TEXTO APRESENTADO:
Ministros do TSE votam para rejeitar recurso e manter Bolsonaro inelegível até 2030
Benedito Gonçalves apresentou o voto no início da madrugada desta sexta-feira e foi acompanhado pelo ministro Ramos Tavares
O ministro do Tribunal Superior Eleitoral (TSE) Benedito Gonçalves votou para rejeitar um recurso apresentado por Jair Bolsonaro contra a decisão tomada pela corte, em junho, que impede o ex-presidente de se candidatar a um cargo eletivo até 2030. O magistrado apresentou o voto no sistema online do TSE na madrugada desta sexta-feira (22), dia do início do julgamento, que ocorre até a próxima quinta (28).
O ministro Ramos Tavares também votou pela rejeição do pedido na manhã desta sexta. Assim, o placar está 2 a 0 contra Bolsonaro. Os ministros Nunes Marques, Cármen Lúcia, Raul Araújo, Floriano de Azevedo Marques e o presidente da corte, Alexandre de Moraes, ainda não divulgaram os votos.

DADOS FORNECIDOS:
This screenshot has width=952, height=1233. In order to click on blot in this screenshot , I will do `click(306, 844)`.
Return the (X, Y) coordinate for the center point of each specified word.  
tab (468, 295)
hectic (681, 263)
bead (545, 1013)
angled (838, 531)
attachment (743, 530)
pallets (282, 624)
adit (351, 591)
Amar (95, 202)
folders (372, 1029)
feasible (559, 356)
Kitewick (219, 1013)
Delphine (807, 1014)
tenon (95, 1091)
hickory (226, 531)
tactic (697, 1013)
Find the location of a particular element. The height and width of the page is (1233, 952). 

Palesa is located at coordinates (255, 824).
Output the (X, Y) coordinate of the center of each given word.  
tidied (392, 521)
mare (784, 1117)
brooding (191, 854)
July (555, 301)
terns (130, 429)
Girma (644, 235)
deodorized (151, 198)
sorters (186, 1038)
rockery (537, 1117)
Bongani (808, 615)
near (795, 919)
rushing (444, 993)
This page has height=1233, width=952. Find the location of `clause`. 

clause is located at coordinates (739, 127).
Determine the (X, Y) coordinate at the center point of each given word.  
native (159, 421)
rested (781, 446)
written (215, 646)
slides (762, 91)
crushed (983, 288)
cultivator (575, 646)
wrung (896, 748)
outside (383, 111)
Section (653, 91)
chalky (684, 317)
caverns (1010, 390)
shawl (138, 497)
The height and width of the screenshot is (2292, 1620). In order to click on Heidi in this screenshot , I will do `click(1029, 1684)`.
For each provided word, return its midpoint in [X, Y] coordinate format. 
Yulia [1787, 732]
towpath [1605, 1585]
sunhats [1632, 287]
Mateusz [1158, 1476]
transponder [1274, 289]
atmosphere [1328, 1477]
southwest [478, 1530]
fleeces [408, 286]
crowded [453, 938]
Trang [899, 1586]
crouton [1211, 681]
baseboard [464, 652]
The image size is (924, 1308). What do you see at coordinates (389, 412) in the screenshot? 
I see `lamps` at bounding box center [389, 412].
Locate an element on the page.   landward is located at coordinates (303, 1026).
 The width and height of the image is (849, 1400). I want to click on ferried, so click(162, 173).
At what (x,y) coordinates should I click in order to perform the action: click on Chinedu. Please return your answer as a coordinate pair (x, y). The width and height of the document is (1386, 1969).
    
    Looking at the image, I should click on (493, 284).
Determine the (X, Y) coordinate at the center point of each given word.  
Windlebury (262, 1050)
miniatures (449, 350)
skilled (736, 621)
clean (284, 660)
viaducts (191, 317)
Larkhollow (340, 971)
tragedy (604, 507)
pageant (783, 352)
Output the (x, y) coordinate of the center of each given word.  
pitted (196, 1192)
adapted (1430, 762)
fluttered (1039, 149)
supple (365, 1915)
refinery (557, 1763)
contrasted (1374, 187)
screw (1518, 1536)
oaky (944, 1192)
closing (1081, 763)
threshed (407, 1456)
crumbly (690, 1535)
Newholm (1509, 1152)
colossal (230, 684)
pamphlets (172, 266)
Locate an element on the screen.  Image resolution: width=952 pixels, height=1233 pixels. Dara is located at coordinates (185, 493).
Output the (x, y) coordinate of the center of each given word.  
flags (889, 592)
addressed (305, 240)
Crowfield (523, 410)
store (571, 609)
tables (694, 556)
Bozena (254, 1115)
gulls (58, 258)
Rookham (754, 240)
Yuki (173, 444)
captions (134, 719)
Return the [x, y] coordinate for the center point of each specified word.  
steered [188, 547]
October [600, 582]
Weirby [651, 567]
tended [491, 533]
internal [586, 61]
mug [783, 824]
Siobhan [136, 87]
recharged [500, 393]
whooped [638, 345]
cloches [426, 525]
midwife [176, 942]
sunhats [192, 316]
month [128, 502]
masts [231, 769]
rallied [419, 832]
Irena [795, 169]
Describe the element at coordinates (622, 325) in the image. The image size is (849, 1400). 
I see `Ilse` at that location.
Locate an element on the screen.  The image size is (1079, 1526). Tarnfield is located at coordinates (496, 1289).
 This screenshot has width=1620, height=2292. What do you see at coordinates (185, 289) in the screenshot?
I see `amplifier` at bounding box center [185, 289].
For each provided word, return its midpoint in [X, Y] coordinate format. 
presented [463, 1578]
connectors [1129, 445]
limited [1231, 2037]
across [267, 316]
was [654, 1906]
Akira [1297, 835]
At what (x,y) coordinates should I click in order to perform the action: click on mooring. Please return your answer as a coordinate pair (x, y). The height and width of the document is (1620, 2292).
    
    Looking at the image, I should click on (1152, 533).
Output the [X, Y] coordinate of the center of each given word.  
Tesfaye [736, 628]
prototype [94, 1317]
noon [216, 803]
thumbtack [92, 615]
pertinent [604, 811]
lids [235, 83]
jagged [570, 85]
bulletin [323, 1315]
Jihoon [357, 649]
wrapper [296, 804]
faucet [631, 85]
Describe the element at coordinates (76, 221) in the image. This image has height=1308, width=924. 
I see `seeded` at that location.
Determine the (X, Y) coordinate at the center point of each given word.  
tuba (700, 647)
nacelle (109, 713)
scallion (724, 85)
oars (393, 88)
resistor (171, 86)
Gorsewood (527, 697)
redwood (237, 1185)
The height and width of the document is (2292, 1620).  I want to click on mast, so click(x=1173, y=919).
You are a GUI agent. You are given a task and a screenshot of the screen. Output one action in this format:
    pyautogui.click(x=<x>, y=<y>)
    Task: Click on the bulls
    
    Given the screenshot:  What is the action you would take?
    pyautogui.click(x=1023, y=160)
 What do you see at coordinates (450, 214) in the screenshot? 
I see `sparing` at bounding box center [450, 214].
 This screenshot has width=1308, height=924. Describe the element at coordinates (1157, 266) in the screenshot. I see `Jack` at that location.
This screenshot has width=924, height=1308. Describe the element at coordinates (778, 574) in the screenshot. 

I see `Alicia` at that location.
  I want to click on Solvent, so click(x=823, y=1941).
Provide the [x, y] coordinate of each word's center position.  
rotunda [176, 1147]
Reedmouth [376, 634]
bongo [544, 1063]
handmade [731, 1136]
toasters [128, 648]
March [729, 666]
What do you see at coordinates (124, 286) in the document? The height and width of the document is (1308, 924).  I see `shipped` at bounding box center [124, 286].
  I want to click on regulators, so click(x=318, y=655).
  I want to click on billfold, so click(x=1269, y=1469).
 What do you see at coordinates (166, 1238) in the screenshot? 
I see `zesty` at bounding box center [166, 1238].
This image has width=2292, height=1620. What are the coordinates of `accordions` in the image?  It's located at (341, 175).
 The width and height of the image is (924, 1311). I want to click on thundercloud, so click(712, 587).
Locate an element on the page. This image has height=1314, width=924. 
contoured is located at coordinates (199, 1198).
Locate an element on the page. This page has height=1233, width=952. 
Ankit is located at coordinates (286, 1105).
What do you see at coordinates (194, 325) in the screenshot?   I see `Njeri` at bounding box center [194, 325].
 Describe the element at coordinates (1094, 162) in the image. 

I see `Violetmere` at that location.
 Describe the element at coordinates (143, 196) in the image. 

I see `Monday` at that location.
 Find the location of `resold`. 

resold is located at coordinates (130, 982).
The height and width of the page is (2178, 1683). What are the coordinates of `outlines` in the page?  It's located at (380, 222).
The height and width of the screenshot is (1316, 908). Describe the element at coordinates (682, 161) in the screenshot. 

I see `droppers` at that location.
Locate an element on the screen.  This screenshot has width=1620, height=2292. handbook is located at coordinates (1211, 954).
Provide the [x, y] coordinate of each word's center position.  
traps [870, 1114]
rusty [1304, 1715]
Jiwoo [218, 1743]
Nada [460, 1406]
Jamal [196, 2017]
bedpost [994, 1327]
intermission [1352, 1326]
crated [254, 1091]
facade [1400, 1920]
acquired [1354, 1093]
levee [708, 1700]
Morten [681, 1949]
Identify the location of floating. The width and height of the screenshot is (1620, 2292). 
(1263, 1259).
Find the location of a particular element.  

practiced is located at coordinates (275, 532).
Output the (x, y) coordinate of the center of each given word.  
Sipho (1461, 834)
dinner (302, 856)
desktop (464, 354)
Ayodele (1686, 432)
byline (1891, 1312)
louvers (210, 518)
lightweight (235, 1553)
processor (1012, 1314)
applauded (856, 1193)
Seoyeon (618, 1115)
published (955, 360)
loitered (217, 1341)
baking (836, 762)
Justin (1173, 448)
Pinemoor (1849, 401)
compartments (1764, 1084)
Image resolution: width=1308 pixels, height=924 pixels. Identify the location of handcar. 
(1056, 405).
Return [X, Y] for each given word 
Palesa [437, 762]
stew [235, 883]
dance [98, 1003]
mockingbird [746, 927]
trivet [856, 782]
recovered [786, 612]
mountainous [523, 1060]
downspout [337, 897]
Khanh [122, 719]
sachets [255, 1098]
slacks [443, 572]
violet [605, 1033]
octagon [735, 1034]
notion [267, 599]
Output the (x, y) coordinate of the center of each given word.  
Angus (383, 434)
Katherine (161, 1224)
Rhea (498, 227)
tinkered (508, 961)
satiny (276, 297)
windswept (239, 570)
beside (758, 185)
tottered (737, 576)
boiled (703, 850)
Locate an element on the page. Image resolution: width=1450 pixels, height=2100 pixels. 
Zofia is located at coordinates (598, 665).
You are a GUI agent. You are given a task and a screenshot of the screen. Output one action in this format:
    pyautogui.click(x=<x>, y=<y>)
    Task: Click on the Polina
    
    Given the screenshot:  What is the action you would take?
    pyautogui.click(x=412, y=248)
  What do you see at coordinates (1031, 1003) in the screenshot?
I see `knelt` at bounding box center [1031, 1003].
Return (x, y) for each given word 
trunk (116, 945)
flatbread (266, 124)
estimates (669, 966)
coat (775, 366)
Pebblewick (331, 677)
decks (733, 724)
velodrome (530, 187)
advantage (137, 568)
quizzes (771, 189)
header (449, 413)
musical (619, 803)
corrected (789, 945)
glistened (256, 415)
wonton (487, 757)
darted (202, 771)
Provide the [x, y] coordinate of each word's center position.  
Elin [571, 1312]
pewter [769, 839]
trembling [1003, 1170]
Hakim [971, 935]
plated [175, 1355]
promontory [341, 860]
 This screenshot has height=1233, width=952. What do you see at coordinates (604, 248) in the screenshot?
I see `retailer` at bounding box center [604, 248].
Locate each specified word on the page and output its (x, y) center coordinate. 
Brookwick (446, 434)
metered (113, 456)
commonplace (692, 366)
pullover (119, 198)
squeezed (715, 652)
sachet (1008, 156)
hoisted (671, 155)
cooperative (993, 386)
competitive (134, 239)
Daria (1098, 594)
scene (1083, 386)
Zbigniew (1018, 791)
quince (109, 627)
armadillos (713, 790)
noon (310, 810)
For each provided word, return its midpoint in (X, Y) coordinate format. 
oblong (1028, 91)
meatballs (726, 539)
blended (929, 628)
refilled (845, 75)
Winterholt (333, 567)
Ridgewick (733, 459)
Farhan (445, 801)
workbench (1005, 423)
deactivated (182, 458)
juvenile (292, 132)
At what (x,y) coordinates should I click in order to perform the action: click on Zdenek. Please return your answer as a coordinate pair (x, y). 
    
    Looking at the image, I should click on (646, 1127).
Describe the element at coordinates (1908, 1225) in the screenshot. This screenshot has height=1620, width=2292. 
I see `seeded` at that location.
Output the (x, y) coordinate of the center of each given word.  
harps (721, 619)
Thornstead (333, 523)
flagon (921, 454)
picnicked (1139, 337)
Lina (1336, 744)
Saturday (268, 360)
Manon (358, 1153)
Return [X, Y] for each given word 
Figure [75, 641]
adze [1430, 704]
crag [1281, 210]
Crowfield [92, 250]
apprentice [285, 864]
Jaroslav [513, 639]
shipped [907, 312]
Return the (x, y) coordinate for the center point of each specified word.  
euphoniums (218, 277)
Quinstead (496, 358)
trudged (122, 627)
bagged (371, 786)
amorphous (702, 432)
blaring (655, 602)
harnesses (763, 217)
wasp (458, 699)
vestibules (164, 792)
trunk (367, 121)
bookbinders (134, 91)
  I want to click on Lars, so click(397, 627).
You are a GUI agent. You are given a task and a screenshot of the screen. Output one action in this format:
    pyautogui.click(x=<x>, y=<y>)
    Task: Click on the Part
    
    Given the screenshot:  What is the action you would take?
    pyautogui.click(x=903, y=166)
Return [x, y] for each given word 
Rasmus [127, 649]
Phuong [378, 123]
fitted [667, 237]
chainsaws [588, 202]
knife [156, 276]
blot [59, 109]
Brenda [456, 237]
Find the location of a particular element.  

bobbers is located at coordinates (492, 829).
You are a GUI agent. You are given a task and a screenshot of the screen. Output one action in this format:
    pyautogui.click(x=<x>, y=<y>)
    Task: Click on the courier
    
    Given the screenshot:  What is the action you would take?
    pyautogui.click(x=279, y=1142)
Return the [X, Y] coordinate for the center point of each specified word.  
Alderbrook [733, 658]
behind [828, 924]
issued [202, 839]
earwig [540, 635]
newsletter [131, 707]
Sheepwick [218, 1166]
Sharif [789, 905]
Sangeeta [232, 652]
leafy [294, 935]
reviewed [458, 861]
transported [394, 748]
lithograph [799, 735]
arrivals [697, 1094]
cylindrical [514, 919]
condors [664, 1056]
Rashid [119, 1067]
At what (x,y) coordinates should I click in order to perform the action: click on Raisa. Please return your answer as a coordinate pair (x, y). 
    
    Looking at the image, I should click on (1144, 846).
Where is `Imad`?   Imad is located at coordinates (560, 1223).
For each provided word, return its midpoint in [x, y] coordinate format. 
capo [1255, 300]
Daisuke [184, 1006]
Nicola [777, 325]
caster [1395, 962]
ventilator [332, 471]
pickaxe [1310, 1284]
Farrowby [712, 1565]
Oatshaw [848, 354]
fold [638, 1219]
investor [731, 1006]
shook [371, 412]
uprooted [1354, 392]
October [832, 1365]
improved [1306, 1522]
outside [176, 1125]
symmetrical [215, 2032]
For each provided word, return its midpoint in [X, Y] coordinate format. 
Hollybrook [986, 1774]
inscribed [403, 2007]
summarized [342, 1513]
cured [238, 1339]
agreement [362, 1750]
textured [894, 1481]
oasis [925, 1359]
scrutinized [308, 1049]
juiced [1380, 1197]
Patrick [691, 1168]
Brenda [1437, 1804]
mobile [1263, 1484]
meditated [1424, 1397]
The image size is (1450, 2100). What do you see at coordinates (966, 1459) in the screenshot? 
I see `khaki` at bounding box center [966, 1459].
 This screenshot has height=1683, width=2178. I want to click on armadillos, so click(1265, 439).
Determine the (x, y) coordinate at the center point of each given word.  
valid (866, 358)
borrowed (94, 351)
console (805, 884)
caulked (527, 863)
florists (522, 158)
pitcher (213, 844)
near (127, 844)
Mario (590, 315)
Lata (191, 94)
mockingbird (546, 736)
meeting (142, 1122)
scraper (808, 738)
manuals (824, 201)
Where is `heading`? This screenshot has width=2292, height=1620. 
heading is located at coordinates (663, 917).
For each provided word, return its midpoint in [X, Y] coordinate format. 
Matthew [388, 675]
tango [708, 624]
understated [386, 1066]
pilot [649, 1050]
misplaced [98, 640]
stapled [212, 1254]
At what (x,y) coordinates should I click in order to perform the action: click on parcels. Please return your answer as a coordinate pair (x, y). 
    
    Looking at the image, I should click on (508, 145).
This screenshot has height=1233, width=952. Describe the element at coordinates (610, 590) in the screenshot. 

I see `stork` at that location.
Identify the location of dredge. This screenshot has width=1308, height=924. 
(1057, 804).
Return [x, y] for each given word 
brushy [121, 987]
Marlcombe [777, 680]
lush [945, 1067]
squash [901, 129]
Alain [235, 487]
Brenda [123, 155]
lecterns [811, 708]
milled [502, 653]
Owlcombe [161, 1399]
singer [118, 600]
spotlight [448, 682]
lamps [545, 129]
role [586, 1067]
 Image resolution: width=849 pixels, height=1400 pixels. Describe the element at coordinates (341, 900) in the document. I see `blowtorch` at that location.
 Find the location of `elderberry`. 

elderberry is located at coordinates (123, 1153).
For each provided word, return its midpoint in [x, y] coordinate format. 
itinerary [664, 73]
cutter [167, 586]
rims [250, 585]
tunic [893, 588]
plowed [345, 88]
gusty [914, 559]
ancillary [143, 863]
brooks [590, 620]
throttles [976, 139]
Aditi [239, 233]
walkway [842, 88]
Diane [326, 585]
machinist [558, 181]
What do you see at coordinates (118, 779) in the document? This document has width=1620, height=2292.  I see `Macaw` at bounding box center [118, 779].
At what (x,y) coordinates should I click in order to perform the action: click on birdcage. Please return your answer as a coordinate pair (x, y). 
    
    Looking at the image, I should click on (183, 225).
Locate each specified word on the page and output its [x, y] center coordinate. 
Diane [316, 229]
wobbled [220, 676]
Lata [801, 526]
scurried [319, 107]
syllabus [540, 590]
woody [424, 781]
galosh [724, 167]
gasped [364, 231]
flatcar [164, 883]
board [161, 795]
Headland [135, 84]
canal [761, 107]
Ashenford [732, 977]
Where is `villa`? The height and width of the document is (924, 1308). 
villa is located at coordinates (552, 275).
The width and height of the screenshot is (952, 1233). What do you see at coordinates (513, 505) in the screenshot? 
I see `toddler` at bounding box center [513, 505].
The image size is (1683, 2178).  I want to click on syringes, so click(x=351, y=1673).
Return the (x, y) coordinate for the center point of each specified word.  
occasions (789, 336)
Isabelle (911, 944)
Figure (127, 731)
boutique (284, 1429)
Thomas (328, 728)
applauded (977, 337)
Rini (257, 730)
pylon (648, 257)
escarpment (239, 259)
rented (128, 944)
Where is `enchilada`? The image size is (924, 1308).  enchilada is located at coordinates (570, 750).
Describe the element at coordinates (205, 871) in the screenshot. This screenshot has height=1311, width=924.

TAREFAS DO EXERCÍCIO:
A - Atualize o trecho da notícia sobre o recurso de Bolsonaro que vai de "O ministro Ramos Tavares também" a "divulgaram os votos.", trocando "placar" por "resultado parcial".
B - Na notícia sobre o recurso de Bolsonaro, condense em forma de lista o parágrafo iniciado por "O ministro Ramos Tavares também votou", preservando suas informações principais.
C - Segundo a notícia sobre o recurso de Bolsonaro, até quando ocorre o julgamento?

SOLUÇÕES DO EXERCÍCIO:
A -
O ministro Ramos Tavares também votou pela rejeição do pedido na manhã desta sexta. Assim, o resultado parcial está 2 a 0 contra Bolsonaro. Os ministros Nunes Marques, Cármen Lúcia, Raul Araújo, Floriano de Azevedo Marques e o presidente da corte, Alexandre de Moraes, ainda não divulgaram os votos.

B -
- O ministro Ramos Tavares votou pela rejeição do pedido na manhã de sexta-feira.
- O placar está 2 a 0 contra Bolsonaro.
- Ainda não divulgaram os votos: Nunes Marques, Cármen Lúcia, Raul Araújo, Floriano de Azevedo Marques e o presidente da corte, Alexandre de Moraes.

C - Até a próxima quinta-feira (28).